Published: Dec 10, 2023 08:44 PM
Delusional. Illustration: Liu Rui/ GT

Delusional. Illustration: Liu Rui/ GT

A US politician argues that importing garlic from China threatens US national security. This is not a tale of black humor but rather a warning that Washington may escalate its trade war against Beijing.

According to the BBC, Republican Senator Rick Scott has urged the commerce secretary to launch a government investigation into the potential impact on national security caused by garlic imports from China, alleging that Chinese garlic is unsafe. 

The senator's argument is based on the assertion that Chinese garlic, including the possibility of the garlic being grown in sewage, presents serious health concerns.

These claims have long been debunked and are now being resurrected by a US politician. Such a revival is not accidental. It potentially signals a forthcoming escalation in the US-launched trade war with China and suggests that the US market for Chinese products is still being restricted. The "decoupling" has not ceased and shows no signs of ceasing.

China is the world's leading garlic producer and a major garlic exporter to the US. In recent years, the US has repeatedly increased tariffs on Chinese garlic, citing anti-dumping measures, with American garlic growers and producers supporting these restrictions. Consequently, Chinese garlic exports to the US have sharply declined, significantly impacting Chinese farmers.

According to Scott, the US Government Accountability Office (GAO) has found that unpaid anti-dumping and countervailing duties are concentrated in a few products. Fresh garlic was the top product with unpaid duties totaling over $500 million.

Despite recent growth in US garlic production, the gap left by Chinese garlic is primarily being filled by Spain and other countries. As a result, there has been a continual rise in the price of garlic in the US market.

While Chinese garlic exports to the US represent a small fraction of overall US imports, they form part of the Trump administration's tariffs imposed on approximately $370 billion worth of Chinese goods. 

According to statistics from The American Action Forum, tariffs on items such as toys, paint and soap cost consumers around $50 billion annually. This has undeniably played a pivotal role in driving the highest inflation experienced by the US in 40 years.

Will this prompt the US government to readjust its economic and trade ties with China? Not at this moment.

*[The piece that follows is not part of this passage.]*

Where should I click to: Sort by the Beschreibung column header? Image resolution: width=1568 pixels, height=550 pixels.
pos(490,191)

It is premature to conclude that inflation will ultimately end the US trade war.

The trade war initiated by the Trump administration has transformed into a protracted test of the economic resilience of both sides, crucially impacting job opportunities.

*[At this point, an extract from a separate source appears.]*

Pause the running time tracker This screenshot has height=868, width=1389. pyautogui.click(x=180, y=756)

The US continues to impose high-end sanctions, primarily seeking low and middle-end alternatives to curb Chinese products. While immediate replacements may not be feasible, they could still keep importing the items from China until they find any substitutions. Overall, the US remains committed to the strategic displacement of Chinese manufacturing within the industrial and supply chain, including recent measures targeting so-called forced labor by banning imports from three Chinese companies.

Despite ongoing growth in China's exports to the US, the continued advancement of this strategic displacement has created uncertainty for the future.

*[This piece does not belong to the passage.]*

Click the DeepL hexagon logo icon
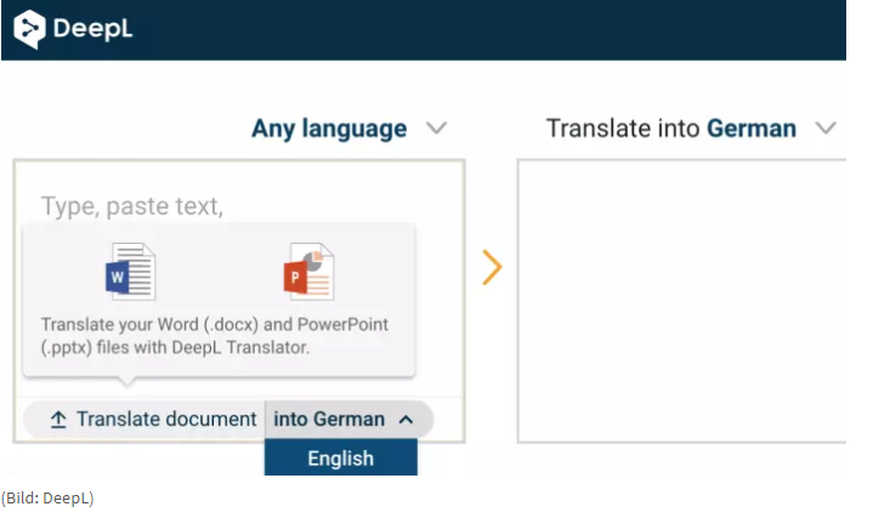 (x=30, y=29)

It is currently unclear to what extent the US can endure the costs of such a strategy or whether policy adjustments will be made to alleviate the mounting pressure on the US economy. The question remains: How far will the "decoupling" extend before it halts?

As a result, economic and trade relations between China and the US have entered an unpredictable phase, marking a significant shift in global economic and trade ties.

China will not rely on the US being unable to withstand pressure to break the chain and adjust policies. Chinese companies cannot wait for the US to find a replacement and then find ways to adapt. 

More Chinese manufacturers are seeking to maintain export stability in the US while also beginning to find new markets and links. This change can be seen from China's export data over the past year or so.

The challenge for China lies not only in how to expand and stabilize export channels and scope, but more importantly, in the process of such an adjustment, in how to consolidate the stability of the global industrial chain and supply chain. This involves reconstructing the international trade order, including the provision of support for this order in all aspects such as logistics, online shopping, finance, among others, which is the most intense game between China and the US in the global trade scenario.